Instructions to follow -
An exact copy of every entry is what's needed, so please transcribe them all.

### Material for this task ###

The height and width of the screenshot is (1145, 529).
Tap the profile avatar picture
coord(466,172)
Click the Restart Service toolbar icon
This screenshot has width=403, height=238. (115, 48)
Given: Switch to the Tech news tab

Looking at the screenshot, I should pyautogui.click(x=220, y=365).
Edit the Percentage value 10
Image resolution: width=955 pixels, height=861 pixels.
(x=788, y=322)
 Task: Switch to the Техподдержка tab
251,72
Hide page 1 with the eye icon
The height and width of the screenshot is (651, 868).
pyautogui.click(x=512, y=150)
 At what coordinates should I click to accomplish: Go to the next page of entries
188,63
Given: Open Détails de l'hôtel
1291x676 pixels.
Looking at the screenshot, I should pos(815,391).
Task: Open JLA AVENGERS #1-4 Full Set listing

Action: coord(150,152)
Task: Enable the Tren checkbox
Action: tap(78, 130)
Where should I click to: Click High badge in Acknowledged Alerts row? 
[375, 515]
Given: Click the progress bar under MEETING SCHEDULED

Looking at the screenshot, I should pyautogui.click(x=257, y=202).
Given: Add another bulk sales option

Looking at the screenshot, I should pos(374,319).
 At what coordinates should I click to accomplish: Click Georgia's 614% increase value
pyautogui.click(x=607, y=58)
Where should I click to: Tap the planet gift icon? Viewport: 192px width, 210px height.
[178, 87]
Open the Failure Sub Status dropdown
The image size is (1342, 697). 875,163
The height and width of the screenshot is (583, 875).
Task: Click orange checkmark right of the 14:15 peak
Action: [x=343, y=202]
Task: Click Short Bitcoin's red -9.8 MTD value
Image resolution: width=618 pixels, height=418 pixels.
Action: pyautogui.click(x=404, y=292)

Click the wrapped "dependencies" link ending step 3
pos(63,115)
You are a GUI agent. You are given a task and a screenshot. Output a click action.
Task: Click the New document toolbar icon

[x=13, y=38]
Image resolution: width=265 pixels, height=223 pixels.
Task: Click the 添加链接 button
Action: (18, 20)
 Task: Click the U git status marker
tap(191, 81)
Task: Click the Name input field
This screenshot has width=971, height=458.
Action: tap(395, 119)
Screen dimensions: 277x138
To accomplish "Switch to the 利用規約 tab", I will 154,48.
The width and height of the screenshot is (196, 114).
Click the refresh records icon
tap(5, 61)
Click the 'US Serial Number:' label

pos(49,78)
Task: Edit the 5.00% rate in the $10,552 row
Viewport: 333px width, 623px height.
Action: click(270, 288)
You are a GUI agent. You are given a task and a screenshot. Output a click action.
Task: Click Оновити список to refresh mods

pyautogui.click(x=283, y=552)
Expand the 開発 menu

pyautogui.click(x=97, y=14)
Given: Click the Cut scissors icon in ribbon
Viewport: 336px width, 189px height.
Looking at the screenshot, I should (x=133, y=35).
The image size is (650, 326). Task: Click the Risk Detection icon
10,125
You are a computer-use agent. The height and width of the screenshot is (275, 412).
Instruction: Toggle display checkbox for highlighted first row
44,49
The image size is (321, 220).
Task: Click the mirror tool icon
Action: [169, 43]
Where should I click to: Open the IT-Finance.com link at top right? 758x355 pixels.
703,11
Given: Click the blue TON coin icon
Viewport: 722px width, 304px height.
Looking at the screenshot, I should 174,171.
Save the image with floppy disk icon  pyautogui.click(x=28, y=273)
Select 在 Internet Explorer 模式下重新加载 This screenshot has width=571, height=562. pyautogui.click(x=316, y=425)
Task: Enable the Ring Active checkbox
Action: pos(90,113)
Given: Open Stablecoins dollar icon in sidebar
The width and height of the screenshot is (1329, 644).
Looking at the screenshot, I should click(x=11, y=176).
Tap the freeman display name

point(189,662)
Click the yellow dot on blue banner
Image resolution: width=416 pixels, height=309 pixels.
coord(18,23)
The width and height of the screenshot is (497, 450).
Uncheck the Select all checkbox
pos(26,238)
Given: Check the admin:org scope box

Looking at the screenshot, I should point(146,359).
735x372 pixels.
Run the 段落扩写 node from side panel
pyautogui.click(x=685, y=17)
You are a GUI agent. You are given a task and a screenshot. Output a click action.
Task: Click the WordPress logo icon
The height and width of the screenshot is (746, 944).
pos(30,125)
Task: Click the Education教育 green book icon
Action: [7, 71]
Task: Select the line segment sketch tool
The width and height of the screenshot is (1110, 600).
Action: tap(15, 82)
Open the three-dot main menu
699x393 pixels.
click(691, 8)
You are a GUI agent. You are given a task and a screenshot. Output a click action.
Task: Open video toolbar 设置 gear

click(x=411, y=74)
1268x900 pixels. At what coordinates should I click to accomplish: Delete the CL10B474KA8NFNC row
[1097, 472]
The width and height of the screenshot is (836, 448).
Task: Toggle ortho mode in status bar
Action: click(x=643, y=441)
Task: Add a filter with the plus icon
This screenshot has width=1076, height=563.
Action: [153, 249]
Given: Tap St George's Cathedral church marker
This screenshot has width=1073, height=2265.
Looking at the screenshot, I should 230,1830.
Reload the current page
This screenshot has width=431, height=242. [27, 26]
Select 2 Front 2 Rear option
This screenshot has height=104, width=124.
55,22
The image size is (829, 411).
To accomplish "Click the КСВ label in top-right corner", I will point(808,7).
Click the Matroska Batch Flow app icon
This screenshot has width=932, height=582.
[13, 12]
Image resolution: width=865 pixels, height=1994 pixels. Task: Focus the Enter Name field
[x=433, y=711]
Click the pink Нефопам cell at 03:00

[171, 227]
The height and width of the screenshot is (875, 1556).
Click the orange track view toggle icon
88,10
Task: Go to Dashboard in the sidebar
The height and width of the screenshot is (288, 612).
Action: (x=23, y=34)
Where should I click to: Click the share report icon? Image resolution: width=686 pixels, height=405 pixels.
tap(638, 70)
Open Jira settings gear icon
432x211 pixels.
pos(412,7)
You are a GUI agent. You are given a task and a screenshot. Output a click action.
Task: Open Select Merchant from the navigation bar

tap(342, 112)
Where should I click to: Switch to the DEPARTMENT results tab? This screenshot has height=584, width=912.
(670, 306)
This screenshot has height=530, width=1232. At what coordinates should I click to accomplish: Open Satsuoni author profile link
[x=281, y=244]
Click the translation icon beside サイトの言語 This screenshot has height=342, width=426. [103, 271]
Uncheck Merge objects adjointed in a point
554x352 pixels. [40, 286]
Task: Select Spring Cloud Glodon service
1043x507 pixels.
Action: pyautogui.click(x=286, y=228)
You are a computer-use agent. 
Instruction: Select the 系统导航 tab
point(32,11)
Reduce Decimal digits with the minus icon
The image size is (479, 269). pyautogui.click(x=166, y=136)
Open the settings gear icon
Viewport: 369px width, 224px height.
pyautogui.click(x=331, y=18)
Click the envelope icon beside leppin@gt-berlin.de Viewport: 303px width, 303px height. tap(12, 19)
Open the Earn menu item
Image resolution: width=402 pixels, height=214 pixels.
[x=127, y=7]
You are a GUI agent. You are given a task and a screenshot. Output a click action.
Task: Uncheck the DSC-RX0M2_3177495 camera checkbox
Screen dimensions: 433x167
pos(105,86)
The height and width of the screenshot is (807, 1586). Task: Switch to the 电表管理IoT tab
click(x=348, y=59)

###

Output for this exercise -
The height and width of the screenshot is (1145, 529).
Tap the profile avatar picture
coord(466,172)
Click the Restart Service toolbar icon
This screenshot has width=403, height=238. (115, 48)
Given: Switch to the Tech news tab

Looking at the screenshot, I should pyautogui.click(x=220, y=365).
Edit the Percentage value 10
Image resolution: width=955 pixels, height=861 pixels.
(x=788, y=322)
 Task: Switch to the Техподдержка tab
251,72
Hide page 1 with the eye icon
The height and width of the screenshot is (651, 868).
pyautogui.click(x=512, y=150)
 At what coordinates should I click to accomplish: Go to the next page of entries
188,63
Given: Open Détails de l'hôtel
1291x676 pixels.
Looking at the screenshot, I should pos(815,391).
Task: Open JLA AVENGERS #1-4 Full Set listing

Action: coord(150,152)
Task: Enable the Tren checkbox
Action: tap(78, 130)
Where should I click to: Click High badge in Acknowledged Alerts row? 
[375, 515]
Given: Click the progress bar under MEETING SCHEDULED

Looking at the screenshot, I should pyautogui.click(x=257, y=202).
Given: Add another bulk sales option

Looking at the screenshot, I should pos(374,319).
 At what coordinates should I click to accomplish: Click Georgia's 614% increase value
pyautogui.click(x=607, y=58)
Where should I click to: Tap the planet gift icon? Viewport: 192px width, 210px height.
[178, 87]
Open the Failure Sub Status dropdown
The image size is (1342, 697). 875,163
The height and width of the screenshot is (583, 875).
Task: Click orange checkmark right of the 14:15 peak
Action: [x=343, y=202]
Task: Click Short Bitcoin's red -9.8 MTD value
Image resolution: width=618 pixels, height=418 pixels.
Action: pyautogui.click(x=404, y=292)

Click the wrapped "dependencies" link ending step 3
pos(63,115)
You are a GUI agent. You are given a task and a screenshot. Output a click action.
Task: Click the New document toolbar icon

[x=13, y=38]
Image resolution: width=265 pixels, height=223 pixels.
Task: Click the 添加链接 button
Action: (18, 20)
 Task: Click the U git status marker
tap(191, 81)
Task: Click the Name input field
This screenshot has width=971, height=458.
Action: tap(395, 119)
Screen dimensions: 277x138
To accomplish "Switch to the 利用規約 tab", I will 154,48.
The width and height of the screenshot is (196, 114).
Click the refresh records icon
tap(5, 61)
Click the 'US Serial Number:' label

pos(49,78)
Task: Edit the 5.00% rate in the $10,552 row
Viewport: 333px width, 623px height.
Action: click(270, 288)
You are a GUI agent. You are given a task and a screenshot. Output a click action.
Task: Click Оновити список to refresh mods

pyautogui.click(x=283, y=552)
Expand the 開発 menu

pyautogui.click(x=97, y=14)
Given: Click the Cut scissors icon in ribbon
Viewport: 336px width, 189px height.
Looking at the screenshot, I should (x=133, y=35).
The image size is (650, 326). Task: Click the Risk Detection icon
10,125
You are a computer-use agent. The height and width of the screenshot is (275, 412).
Instruction: Toggle display checkbox for highlighted first row
44,49
The image size is (321, 220).
Task: Click the mirror tool icon
Action: [169, 43]
Where should I click to: Open the IT-Finance.com link at top right? 758x355 pixels.
703,11
Given: Click the blue TON coin icon
Viewport: 722px width, 304px height.
Looking at the screenshot, I should 174,171.
Save the image with floppy disk icon  pyautogui.click(x=28, y=273)
Select 在 Internet Explorer 模式下重新加载 This screenshot has width=571, height=562. pyautogui.click(x=316, y=425)
Task: Enable the Ring Active checkbox
Action: pos(90,113)
Given: Open Stablecoins dollar icon in sidebar
The width and height of the screenshot is (1329, 644).
Looking at the screenshot, I should click(x=11, y=176).
Tap the freeman display name

point(189,662)
Click the yellow dot on blue banner
Image resolution: width=416 pixels, height=309 pixels.
coord(18,23)
The width and height of the screenshot is (497, 450).
Uncheck the Select all checkbox
pos(26,238)
Given: Check the admin:org scope box

Looking at the screenshot, I should point(146,359).
735x372 pixels.
Run the 段落扩写 node from side panel
pyautogui.click(x=685, y=17)
You are a GUI agent. You are given a task and a screenshot. Output a click action.
Task: Click the WordPress logo icon
The height and width of the screenshot is (746, 944).
pos(30,125)
Task: Click the Education教育 green book icon
Action: [7, 71]
Task: Select the line segment sketch tool
The width and height of the screenshot is (1110, 600).
Action: tap(15, 82)
Open the three-dot main menu
699x393 pixels.
click(691, 8)
You are a GUI agent. You are given a task and a screenshot. Output a click action.
Task: Open video toolbar 设置 gear

click(x=411, y=74)
1268x900 pixels. At what coordinates should I click to accomplish: Delete the CL10B474KA8NFNC row
[1097, 472]
The width and height of the screenshot is (836, 448).
Task: Toggle ortho mode in status bar
Action: click(x=643, y=441)
Task: Add a filter with the plus icon
This screenshot has width=1076, height=563.
Action: [153, 249]
Given: Tap St George's Cathedral church marker
This screenshot has width=1073, height=2265.
Looking at the screenshot, I should 230,1830.
Reload the current page
This screenshot has width=431, height=242. [27, 26]
Select 2 Front 2 Rear option
This screenshot has height=104, width=124.
55,22
The image size is (829, 411).
To accomplish "Click the КСВ label in top-right corner", I will point(808,7).
Click the Matroska Batch Flow app icon
This screenshot has width=932, height=582.
[13, 12]
Image resolution: width=865 pixels, height=1994 pixels. Task: Focus the Enter Name field
[x=433, y=711]
Click the pink Нефопам cell at 03:00

[171, 227]
The height and width of the screenshot is (875, 1556).
Click the orange track view toggle icon
88,10
Task: Go to Dashboard in the sidebar
The height and width of the screenshot is (288, 612).
Action: (x=23, y=34)
Where should I click to: Click the share report icon? Image resolution: width=686 pixels, height=405 pixels.
tap(638, 70)
Open Jira settings gear icon
432x211 pixels.
pos(412,7)
You are a GUI agent. You are given a task and a screenshot. Output a click action.
Task: Open Select Merchant from the navigation bar

tap(342, 112)
Where should I click to: Switch to the DEPARTMENT results tab? This screenshot has height=584, width=912.
(670, 306)
This screenshot has height=530, width=1232. At what coordinates should I click to accomplish: Open Satsuoni author profile link
[x=281, y=244]
Click the translation icon beside サイトの言語 This screenshot has height=342, width=426. [103, 271]
Uncheck Merge objects adjointed in a point
554x352 pixels. [40, 286]
Task: Select Spring Cloud Glodon service
1043x507 pixels.
Action: pyautogui.click(x=286, y=228)
You are a computer-use agent. 
Instruction: Select the 系统导航 tab
point(32,11)
Reduce Decimal digits with the minus icon
The image size is (479, 269). pyautogui.click(x=166, y=136)
Open the settings gear icon
Viewport: 369px width, 224px height.
pyautogui.click(x=331, y=18)
Click the envelope icon beside leppin@gt-berlin.de Viewport: 303px width, 303px height. tap(12, 19)
Open the Earn menu item
Image resolution: width=402 pixels, height=214 pixels.
[x=127, y=7]
You are a GUI agent. You are given a task and a screenshot. Output a click action.
Task: Uncheck the DSC-RX0M2_3177495 camera checkbox
Screen dimensions: 433x167
pos(105,86)
The height and width of the screenshot is (807, 1586). Task: Switch to the 电表管理IoT tab
click(x=348, y=59)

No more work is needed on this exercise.